Let’s get right to the meat and potatoes of raises vs. benefits…how does each stack up? For easy math, let’s say the employee is given a $2000 raise. On the employer’s side, they will need to pay out CPP, EI, WSIB and vacation pay over and above the $2000. This brings their overall expense closer to $2300 mark.
So now the employee receives their raise of $2000 (gross), but what do they have to pay? They will be faced with CPP, EI and income tax deductions (the amount varying based on their tax bracket). After all is said and done, the employee will walk away with about 50% of the cost to the employer.
Let’s look at spending the same $2000* on employee benefits in the form of health and dental coverage. Being that this type of coverage is exempt from HST (13%), the employer will only face 8% tax ($160). Which brings the overall employer expense to $2160. Now what about the employee? They receive the entire value of the $2000.

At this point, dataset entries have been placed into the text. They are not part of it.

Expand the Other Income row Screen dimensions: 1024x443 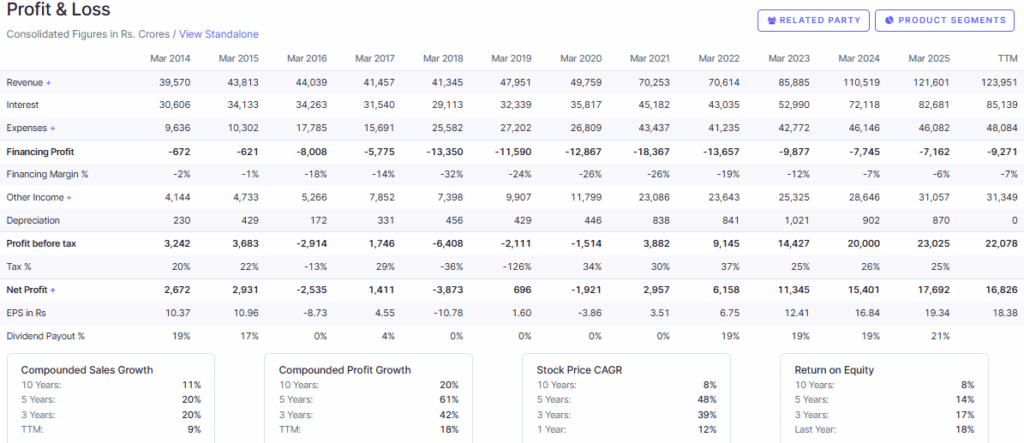pos(68,197)
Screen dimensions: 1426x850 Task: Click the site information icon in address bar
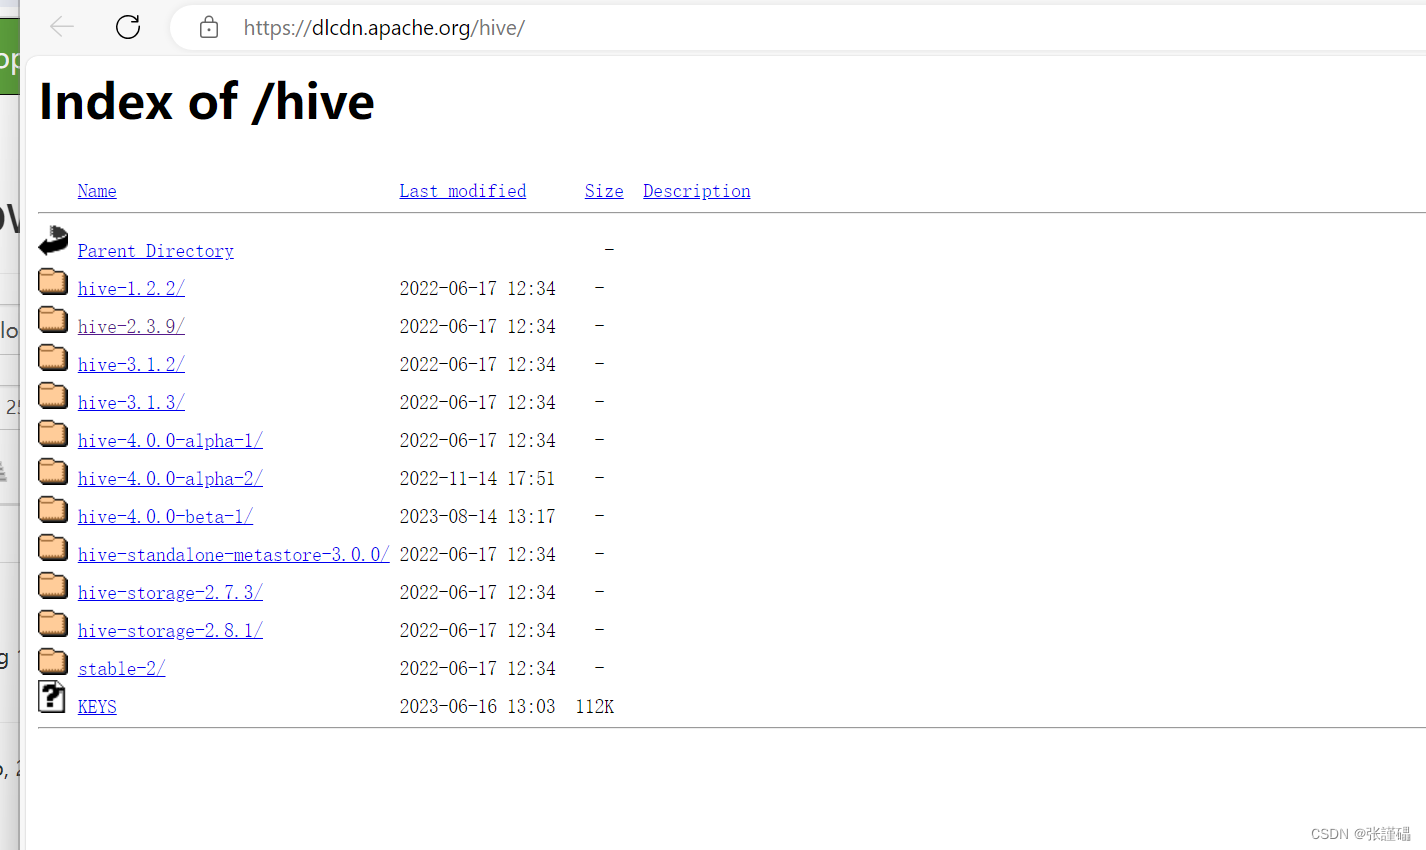[x=208, y=27]
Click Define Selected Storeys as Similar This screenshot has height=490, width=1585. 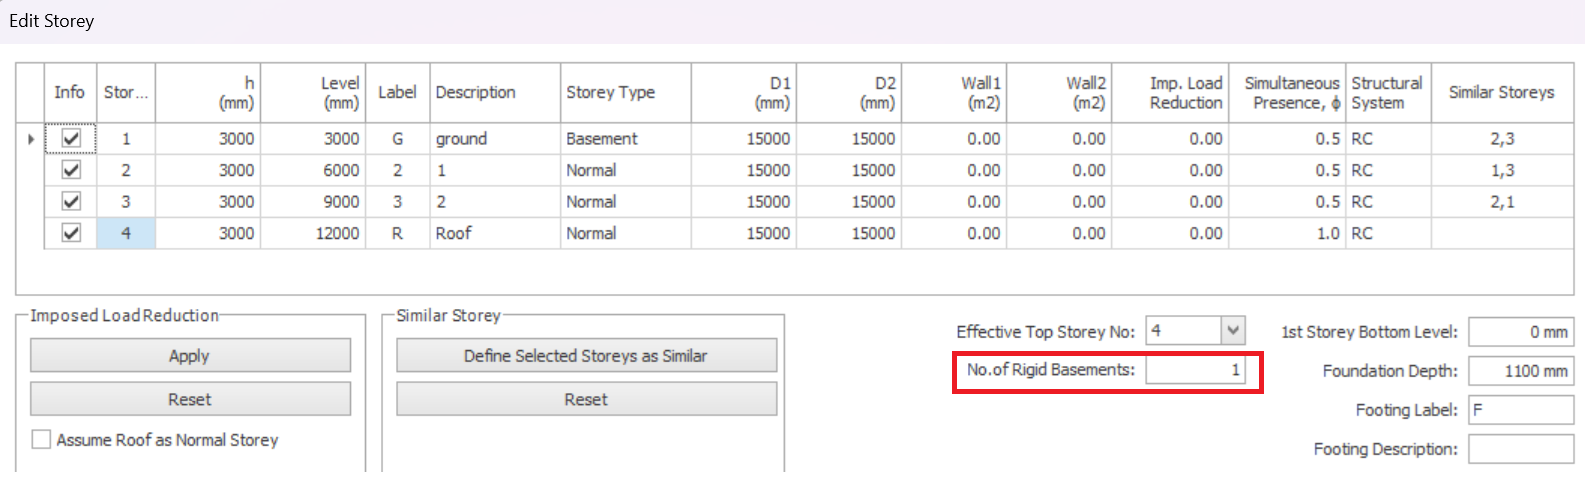[586, 356]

As you can see there are significant advantages both to the employee and the employer when implementing a benefits plan instead of a raise. Plus, as an employer the plan and its offerings can be customized based on the type and amount of coverage you want to extend your employees. What’s even better is that we can tailor types and amount of coverage to fit your specific budget! Now that’s smart!
*The annual premium of a benefits plan is dependent on the type of coverage you wish to offer, employee age, marital status, etc.